Continuing Professional Development, or CPD, is a commonly understood term in the creative industries to denote activities that contribute to the overall creative practice of an individual and enhance their professional and / or business practice. CPD may offer new networks, new skills, or new opportunities which exist outside of the day-to-day routine of creative work and creative business. CPD provides space for experimentation and catalysts for alternative ways of working.
During the HERA-funded project Creativity and Craft Production in Middle and Late Bronze Age Europe (CinBA) (2010-2013), Prof. Sofaer worked with the Crafts Council to develop new models of CPD for mid-career and established makers. For this group, the challenge of participating in such CPD is particularly acute. Activities which take makers away from their business are costs as they will not be making work or promoting their work to generate income.
Resourcing the activity is therefore an issue, and even funded opportunities may not match the income they would have achieved under normal business conditions. Maintaining the status of makers in a crowded market also requires consistency, both in terms of available products and quality. Departing from the norm to experiment is therefore a potential risk as the outcomes are far harder to predict. There may also be difficulties associated with blocking out chunks of time to engage in an intensive residency, a frequently employed model for creative development in the sector.

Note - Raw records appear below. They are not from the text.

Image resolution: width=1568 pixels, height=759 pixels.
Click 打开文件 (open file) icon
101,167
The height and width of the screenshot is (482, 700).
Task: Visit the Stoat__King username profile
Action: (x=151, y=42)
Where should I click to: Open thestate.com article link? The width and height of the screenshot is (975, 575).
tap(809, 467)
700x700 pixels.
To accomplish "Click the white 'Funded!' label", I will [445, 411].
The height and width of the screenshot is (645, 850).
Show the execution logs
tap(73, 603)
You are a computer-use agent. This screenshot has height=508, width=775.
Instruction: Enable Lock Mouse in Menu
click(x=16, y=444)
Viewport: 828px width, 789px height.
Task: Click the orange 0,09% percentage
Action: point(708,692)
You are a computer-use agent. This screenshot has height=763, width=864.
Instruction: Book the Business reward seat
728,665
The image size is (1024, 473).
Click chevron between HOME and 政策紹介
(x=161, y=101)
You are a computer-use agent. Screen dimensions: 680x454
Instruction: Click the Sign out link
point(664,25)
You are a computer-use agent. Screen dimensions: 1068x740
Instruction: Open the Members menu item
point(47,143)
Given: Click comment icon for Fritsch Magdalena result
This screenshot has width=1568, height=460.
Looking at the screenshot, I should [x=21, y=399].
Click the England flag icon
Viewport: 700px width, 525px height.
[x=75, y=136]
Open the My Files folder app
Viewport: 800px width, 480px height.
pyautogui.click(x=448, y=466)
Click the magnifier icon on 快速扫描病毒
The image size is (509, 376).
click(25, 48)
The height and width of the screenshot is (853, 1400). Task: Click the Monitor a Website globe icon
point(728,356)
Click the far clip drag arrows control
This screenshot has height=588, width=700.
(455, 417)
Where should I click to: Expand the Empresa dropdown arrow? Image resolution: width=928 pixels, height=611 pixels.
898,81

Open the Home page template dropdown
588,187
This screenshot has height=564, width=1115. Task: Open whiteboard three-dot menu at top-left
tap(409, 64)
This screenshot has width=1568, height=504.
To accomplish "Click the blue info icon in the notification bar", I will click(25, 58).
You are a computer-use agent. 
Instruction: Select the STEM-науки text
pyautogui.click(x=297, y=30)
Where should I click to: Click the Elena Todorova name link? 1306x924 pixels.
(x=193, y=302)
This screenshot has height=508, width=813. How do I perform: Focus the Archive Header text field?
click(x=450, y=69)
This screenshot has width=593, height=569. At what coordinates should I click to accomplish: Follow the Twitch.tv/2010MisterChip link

CinBA set the flavour for what we should be doing from a practice point of view, from an academic point of view and from a funding point of view
Despite the barriers to engaging in CPD as a mid-career or established maker / artist, the benefits are significant, if the opportunity presented offers something compelling and stimulating. CinBA facilitated a series of opportunities for makers / artists to engage with the Bronze Age: visits to archaeological sites, European museums, object handling sessions, provision of reading lists, participation in conferences, and the opportunity to discuss on a one-to-one basis with academics.
Makers within the project, for example ' Wright and Teague ', were given complete freedom in terms of the extent to which they took advantage of the opportunities offered by CinBA; what activities they attended, how much time and resources they committed to CinBA, and how they directed their own creative practice and responses. The outcomes of the engagement with archaeology were deliberately set up as open-ended. The archaeologists in the project did not act as a filter or arbiter (as is often traditionally the case) but rather as discussants for the makers’ practice based research. Thus any new contemporary craft objects produced as a result of the response to the Bronze Age were not interpretations or narratives about the past, but the individual maker’s reaction to them. The project did not fund commissions from the makers / artists involved; this would have presupposed a creative outcome and might have led to participants falling back on established practices or genres in order to fulfil obligations.
Opportunities such as CinBA that allow you to step outside the normal day are brilliant. I found it really exhilarating, the whole thing. And demanding.